Plans to extend conservation zones in Tanintharyi region are currently made. The Lenya National Park located in the Tenasserim Hills in the South of Tanintharyi is one of a series of National Parks planned to be established over the coming years. However, a coalition of seven civil society groups, who call themselves the Conservation Alliance of Tanawthari (CAT) have expressed severe concerns over the further expansion of top-down conservation zones, because they would threaten the rights of indigenous people and internally displaced people (IDPs) in the area . Founded in 2014, the group has evaluated the development and potential impacts of the Lenya National Park. After two years of research, they released a report in early 2018, entitled “Our Forest, Our Life” [see 1] that received wide press coverage [e.g. 2,3,4].

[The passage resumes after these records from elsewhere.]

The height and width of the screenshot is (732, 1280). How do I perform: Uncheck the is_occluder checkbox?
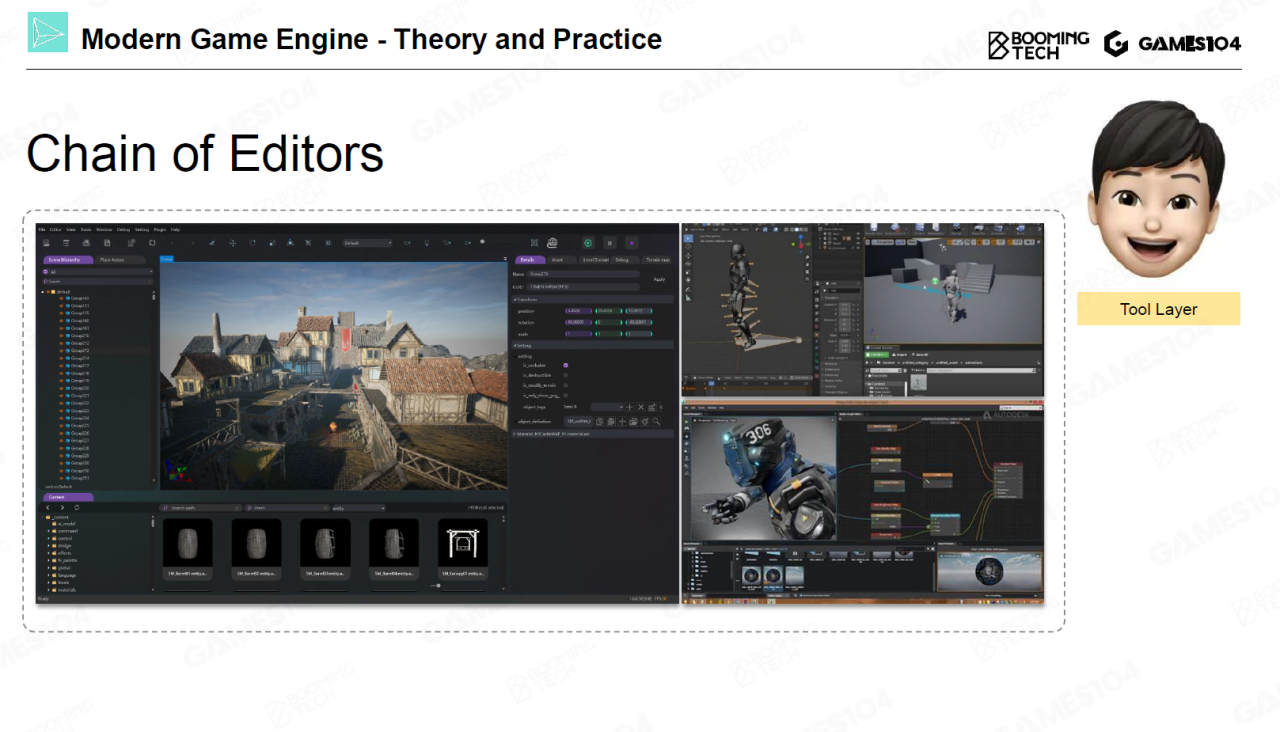click(566, 365)
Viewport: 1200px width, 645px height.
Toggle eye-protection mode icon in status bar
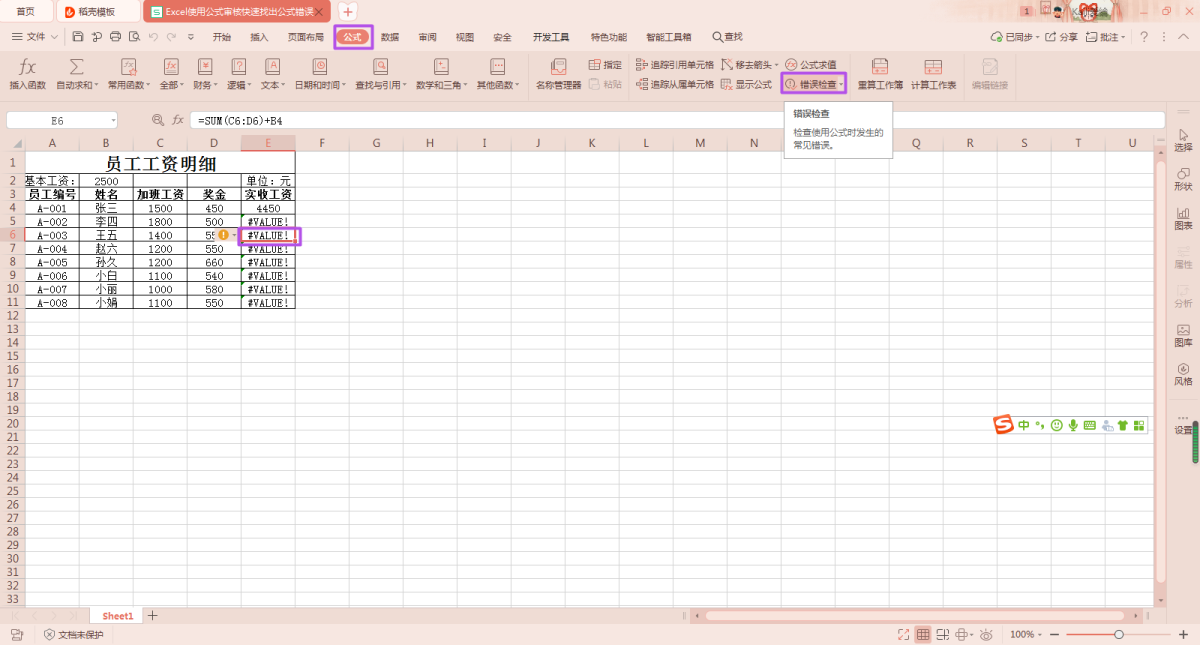[986, 635]

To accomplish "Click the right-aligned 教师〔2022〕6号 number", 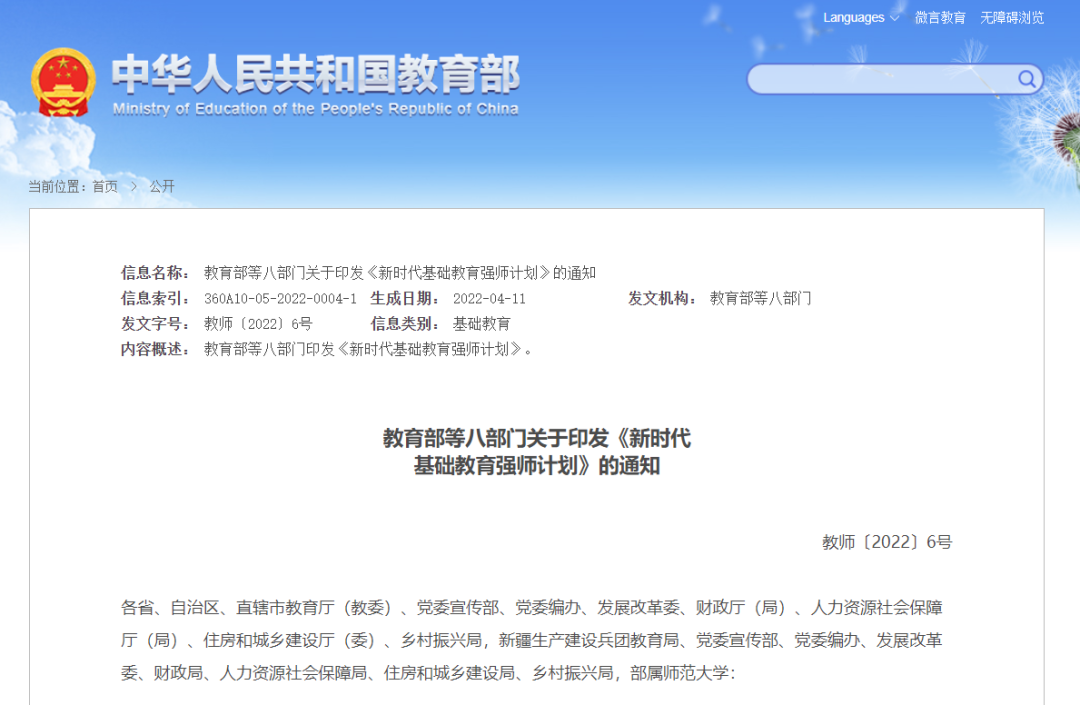I will [887, 542].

The Lenya National park was first proposed in 2002 to conserve the endemic and critically endangered Gurney’s Pitta bird. A proposal to further extend the protected area to the north followed in 2004. Altogether the proposed Lenya National Park, including the extension zone, would cover about 284,000 ha (see Project Details below, and 1,5). For years, the plans did not advance further, and the government continued to grant industrial plantations and logging concessions within the designated area . However, efforts to establish the park have recently increased with the involvement of big conservation organizations such as Flora & Fauna International (FFI) and the support of international agencies such as IUCN [1,6]. While the civil society alliance CAT emphasizes the need to maintain and protect the unique habitats and species in Tanintharyi region - a global biodiversity hotspot - the report argues that the top-down, centralized approach to conservation of the Lenya Forest, pursued by the Myanmar government and FFI, “poses a high risk for indigenous Karen communities” [1, page 18].
The Lenya National Park is located within the ancestral territory of indigenous Karen communities, called Tanawthari in Karen language . According to the report, the proposal dismisses the role of indigenous people in maintaining biodiversity. Furthermore, it has been set up without the free prior informant consent (FPIC) of local communities who would be directly affected . Despite several visits of FFI to the area, most of the villagers remain unaware of the project, states the report, “they only explained vaguely about forest conservation without informing the community on plans to establish the park and the implications this may have for them“ [1, page 21]. The civil society groups fear potential human rights violation through the establishment of the park as Karen communities could be evicted and disposed from their ancestral lands without having obtained FPIC .
About 25 villages, located in the peripheries of the park, would lose access to important forest livelihood resources, including medical herbs, vegetables, and many other forest products. At least a further 13 villages, home to 2,470 people, are located inside or directly at the border of the Park, of which 9 are predominantly Karen villages. They have their agricultural lands located inside the proposed park and have lived from shifting cultivation, betelnut orchards and fruit gardens for generations. Some of the villages were formally established no less than 200 years ago .
During the civil war and armed conflict that hit the region heavily during the 1980s and 1990s, several villages were severely impacted and destroyed. Consequently, many people fled into the jungle or to neighbouring Thailand . Following the 2012 ceasefire agreement, these IDPs begun to return to their original villages, however, they will not be able to do so once the area is turned into a conservation enclosure, argues the civil society alliance. According to their report, the establishment of conservation areas in post-conflict zones denies the IDPs their right to return home and undermines the terms of the ‘interim arrangements’ of the National Ceasefire Agreement (NCA) .
Mobilizations against the Lenya National Park have emerged and are led by the CAT alliance who insists the plans “must not go forward without the Free Prior Informed Consent of the local people” . To secure prospects for future peace, the civil society groups demand that all large-scale protected area plans must be halted, until ”a comprehensive peace deal is signed, laws and policies respect customary tenure rights, and the right of return to Internally Displaced People (IDPs) and refugees has been guaranteed” [1, page 5].
Roughly about 80% of the world’s biodiversity lies in indigenous territories  and many studies suggest that a key way to protect it is by securing indigenous people’s tenure claims [see e.g. 8,9]. Instead of a top-down large-scale conservation approach driven by international conservation organizations, groups call for a conservation approach centred and led by indigenous people and their cultural practices that have maintained biodiversity for centuries (see proposed alternatives, below).